● **Required action**
Repeat the data verbatim.

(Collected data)
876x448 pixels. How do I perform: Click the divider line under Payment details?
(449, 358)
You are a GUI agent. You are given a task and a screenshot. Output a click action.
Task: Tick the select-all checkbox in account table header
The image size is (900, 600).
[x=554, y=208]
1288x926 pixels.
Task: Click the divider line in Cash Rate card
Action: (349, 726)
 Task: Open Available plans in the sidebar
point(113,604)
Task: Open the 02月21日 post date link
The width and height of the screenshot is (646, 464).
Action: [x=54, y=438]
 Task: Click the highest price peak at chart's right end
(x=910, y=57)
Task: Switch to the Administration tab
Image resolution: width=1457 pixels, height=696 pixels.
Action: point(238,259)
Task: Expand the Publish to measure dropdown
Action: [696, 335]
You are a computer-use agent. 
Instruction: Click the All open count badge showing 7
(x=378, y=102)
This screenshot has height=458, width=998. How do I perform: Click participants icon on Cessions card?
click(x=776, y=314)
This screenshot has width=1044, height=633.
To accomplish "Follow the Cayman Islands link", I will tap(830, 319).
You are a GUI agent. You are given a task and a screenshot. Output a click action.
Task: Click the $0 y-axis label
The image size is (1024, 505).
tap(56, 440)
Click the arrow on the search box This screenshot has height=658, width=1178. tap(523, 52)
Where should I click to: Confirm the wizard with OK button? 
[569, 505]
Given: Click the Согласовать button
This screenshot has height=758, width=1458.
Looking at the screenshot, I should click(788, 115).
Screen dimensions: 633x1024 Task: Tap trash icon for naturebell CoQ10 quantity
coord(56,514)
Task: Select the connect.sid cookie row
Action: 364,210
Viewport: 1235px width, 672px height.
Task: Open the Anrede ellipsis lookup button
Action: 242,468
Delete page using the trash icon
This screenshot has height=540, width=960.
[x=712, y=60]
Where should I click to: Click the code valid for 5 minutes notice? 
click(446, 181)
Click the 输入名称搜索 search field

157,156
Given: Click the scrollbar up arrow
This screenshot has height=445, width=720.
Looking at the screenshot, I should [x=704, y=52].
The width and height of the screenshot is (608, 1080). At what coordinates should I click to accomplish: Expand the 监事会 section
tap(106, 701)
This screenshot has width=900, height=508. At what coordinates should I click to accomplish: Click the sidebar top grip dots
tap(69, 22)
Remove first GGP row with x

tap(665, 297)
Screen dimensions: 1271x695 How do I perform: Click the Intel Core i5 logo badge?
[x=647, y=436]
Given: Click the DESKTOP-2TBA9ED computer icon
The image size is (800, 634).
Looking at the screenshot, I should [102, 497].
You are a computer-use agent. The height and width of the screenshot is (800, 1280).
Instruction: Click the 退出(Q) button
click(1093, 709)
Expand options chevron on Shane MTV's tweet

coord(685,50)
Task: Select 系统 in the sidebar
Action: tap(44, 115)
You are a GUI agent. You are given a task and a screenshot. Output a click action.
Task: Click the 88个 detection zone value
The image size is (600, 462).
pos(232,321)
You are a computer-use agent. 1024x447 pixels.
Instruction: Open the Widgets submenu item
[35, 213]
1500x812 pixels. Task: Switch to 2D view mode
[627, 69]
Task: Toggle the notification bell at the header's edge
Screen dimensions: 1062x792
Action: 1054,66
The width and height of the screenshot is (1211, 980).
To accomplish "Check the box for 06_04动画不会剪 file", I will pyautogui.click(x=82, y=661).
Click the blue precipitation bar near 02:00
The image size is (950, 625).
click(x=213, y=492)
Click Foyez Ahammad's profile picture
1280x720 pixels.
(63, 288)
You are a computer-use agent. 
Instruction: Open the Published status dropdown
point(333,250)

● **Reply**
876x448 pixels. How do I perform: Click the divider line under Payment details?
(449, 358)
You are a GUI agent. You are given a task and a screenshot. Output a click action.
Task: Tick the select-all checkbox in account table header
The image size is (900, 600).
[x=554, y=208]
1288x926 pixels.
Task: Click the divider line in Cash Rate card
Action: (349, 726)
 Task: Open Available plans in the sidebar
point(113,604)
Task: Open the 02月21日 post date link
The width and height of the screenshot is (646, 464).
Action: [x=54, y=438]
 Task: Click the highest price peak at chart's right end
(x=910, y=57)
Task: Switch to the Administration tab
Image resolution: width=1457 pixels, height=696 pixels.
Action: point(238,259)
Task: Expand the Publish to measure dropdown
Action: [696, 335]
You are a computer-use agent. 
Instruction: Click the All open count badge showing 7
(x=378, y=102)
This screenshot has height=458, width=998. How do I perform: Click participants icon on Cessions card?
click(x=776, y=314)
This screenshot has width=1044, height=633.
To accomplish "Follow the Cayman Islands link", I will tap(830, 319).
You are a GUI agent. You are given a task and a screenshot. Output a click action.
Task: Click the $0 y-axis label
The image size is (1024, 505).
tap(56, 440)
Click the arrow on the search box This screenshot has height=658, width=1178. tap(523, 52)
Where should I click to: Confirm the wizard with OK button? 
[569, 505]
Given: Click the Согласовать button
This screenshot has height=758, width=1458.
Looking at the screenshot, I should click(788, 115).
Screen dimensions: 633x1024 Task: Tap trash icon for naturebell CoQ10 quantity
coord(56,514)
Task: Select the connect.sid cookie row
Action: 364,210
Viewport: 1235px width, 672px height.
Task: Open the Anrede ellipsis lookup button
Action: 242,468
Delete page using the trash icon
This screenshot has height=540, width=960.
[x=712, y=60]
Where should I click to: Click the code valid for 5 minutes notice? 
click(446, 181)
Click the 输入名称搜索 search field

157,156
Given: Click the scrollbar up arrow
This screenshot has height=445, width=720.
Looking at the screenshot, I should [x=704, y=52].
The width and height of the screenshot is (608, 1080). At what coordinates should I click to accomplish: Expand the 监事会 section
tap(106, 701)
This screenshot has width=900, height=508. At what coordinates should I click to accomplish: Click the sidebar top grip dots
tap(69, 22)
Remove first GGP row with x

tap(665, 297)
Screen dimensions: 1271x695 How do I perform: Click the Intel Core i5 logo badge?
[x=647, y=436]
Given: Click the DESKTOP-2TBA9ED computer icon
The image size is (800, 634).
Looking at the screenshot, I should [102, 497].
You are a computer-use agent. The height and width of the screenshot is (800, 1280).
Instruction: Click the 退出(Q) button
click(1093, 709)
Expand options chevron on Shane MTV's tweet

coord(685,50)
Task: Select 系统 in the sidebar
Action: tap(44, 115)
You are a GUI agent. You are given a task and a screenshot. Output a click action.
Task: Click the 88个 detection zone value
The image size is (600, 462).
pos(232,321)
You are a computer-use agent. 1024x447 pixels.
Instruction: Open the Widgets submenu item
[35, 213]
1500x812 pixels. Task: Switch to 2D view mode
[627, 69]
Task: Toggle the notification bell at the header's edge
Screen dimensions: 1062x792
Action: 1054,66
The width and height of the screenshot is (1211, 980).
To accomplish "Check the box for 06_04动画不会剪 file", I will pyautogui.click(x=82, y=661).
Click the blue precipitation bar near 02:00
The image size is (950, 625).
click(x=213, y=492)
Click Foyez Ahammad's profile picture
1280x720 pixels.
(63, 288)
You are a computer-use agent. 
Instruction: Open the Published status dropdown
point(333,250)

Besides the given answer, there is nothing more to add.